→ Task brief:
Below are records; reproduce exactly the lines from the one that has "ici la liste des saints (61, 373)" through the one that has "Dai un'occhiata ai", ends included, and nothing more.
· · · ·
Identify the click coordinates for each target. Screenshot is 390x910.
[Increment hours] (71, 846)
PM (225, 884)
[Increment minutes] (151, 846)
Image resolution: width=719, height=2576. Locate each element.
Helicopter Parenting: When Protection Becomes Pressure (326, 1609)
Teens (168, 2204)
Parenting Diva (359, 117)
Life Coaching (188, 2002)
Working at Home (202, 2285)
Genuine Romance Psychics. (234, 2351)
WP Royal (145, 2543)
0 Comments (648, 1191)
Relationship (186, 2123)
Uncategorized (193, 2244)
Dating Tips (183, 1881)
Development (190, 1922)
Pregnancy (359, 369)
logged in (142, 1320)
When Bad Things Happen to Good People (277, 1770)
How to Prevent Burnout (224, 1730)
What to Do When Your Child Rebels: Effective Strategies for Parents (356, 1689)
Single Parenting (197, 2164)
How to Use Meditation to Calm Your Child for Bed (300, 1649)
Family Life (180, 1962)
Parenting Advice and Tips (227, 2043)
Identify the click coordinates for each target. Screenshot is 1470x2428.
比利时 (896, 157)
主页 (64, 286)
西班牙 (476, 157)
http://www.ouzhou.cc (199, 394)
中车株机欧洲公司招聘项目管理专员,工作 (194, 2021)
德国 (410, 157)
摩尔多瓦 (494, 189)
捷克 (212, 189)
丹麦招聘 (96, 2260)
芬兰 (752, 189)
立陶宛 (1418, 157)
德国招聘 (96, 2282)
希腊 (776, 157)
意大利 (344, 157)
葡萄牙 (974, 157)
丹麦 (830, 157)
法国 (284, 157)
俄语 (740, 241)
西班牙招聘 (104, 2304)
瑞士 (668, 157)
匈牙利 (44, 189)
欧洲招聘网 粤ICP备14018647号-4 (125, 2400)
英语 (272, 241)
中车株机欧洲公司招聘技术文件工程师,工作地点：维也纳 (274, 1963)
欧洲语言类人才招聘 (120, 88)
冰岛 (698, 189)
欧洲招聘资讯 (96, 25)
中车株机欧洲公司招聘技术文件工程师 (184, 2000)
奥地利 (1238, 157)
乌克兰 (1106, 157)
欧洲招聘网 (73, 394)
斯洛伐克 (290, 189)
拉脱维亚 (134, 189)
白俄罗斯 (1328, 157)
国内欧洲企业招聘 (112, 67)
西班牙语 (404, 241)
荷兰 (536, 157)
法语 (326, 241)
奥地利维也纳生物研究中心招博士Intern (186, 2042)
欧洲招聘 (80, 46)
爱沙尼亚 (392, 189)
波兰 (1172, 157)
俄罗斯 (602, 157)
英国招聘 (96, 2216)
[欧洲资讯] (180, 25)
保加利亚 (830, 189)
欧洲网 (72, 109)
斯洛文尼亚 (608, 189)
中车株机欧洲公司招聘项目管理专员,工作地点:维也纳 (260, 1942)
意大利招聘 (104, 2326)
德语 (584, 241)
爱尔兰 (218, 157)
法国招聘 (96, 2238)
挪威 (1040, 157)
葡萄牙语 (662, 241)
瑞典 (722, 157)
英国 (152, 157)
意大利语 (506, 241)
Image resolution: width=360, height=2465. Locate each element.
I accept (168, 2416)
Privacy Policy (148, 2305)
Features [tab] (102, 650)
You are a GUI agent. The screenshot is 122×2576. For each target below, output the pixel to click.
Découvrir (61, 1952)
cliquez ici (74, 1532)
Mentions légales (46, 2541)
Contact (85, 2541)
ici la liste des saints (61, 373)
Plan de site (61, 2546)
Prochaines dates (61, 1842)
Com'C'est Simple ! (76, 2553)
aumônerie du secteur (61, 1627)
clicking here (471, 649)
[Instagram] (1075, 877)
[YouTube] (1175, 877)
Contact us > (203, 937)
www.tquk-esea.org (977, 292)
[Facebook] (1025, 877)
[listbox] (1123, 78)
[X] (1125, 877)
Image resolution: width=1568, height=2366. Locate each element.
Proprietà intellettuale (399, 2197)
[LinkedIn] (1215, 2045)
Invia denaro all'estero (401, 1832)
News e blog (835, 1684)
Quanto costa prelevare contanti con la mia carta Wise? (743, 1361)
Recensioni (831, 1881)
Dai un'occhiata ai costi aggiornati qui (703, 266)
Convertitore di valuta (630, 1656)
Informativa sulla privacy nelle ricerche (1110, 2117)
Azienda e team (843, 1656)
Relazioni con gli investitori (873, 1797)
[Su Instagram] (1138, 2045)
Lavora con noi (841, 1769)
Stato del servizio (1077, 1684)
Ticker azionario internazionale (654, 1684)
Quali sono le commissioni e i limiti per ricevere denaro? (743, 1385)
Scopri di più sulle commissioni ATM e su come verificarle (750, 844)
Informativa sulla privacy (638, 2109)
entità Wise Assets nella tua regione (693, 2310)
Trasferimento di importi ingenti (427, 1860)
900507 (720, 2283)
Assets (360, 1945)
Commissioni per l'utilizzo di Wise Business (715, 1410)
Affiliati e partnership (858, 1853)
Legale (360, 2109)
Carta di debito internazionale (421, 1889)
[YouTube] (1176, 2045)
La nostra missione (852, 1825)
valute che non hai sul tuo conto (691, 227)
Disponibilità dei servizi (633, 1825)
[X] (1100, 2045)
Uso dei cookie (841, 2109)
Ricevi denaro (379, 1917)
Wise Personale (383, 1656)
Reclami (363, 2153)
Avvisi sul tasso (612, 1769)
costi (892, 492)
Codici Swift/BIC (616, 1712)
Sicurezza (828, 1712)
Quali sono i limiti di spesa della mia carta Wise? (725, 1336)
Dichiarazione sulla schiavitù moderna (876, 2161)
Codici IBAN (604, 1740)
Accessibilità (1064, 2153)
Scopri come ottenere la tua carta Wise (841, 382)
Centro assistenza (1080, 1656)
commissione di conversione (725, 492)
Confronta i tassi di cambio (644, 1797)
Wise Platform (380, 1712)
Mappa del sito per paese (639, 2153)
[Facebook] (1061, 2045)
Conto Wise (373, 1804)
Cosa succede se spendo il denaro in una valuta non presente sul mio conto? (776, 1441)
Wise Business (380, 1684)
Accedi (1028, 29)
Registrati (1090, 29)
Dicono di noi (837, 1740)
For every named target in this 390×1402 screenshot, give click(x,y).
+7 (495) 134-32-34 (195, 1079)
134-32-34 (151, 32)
· · · ·
→ Answer to this exercise:
ici la liste des saints (61, 373)
Plan de site (61, 2546)
Prochaines dates (61, 1842)
Com'C'est Simple ! (76, 2553)
aumônerie du secteur (61, 1627)
clicking here (471, 649)
[Instagram] (1075, 877)
[YouTube] (1175, 877)
Contact us > (203, 937)
www.tquk-esea.org (977, 292)
[Facebook] (1025, 877)
[listbox] (1123, 78)
[X] (1125, 877)
Image resolution: width=1568, height=2366. Locate each element.
Proprietà intellettuale (399, 2197)
[LinkedIn] (1215, 2045)
Invia denaro all'estero (401, 1832)
News e blog (835, 1684)
Quanto costa prelevare contanti con la mia carta Wise? (743, 1361)
Recensioni (831, 1881)
Dai un'occhiata ai costi aggiornati qui (703, 266)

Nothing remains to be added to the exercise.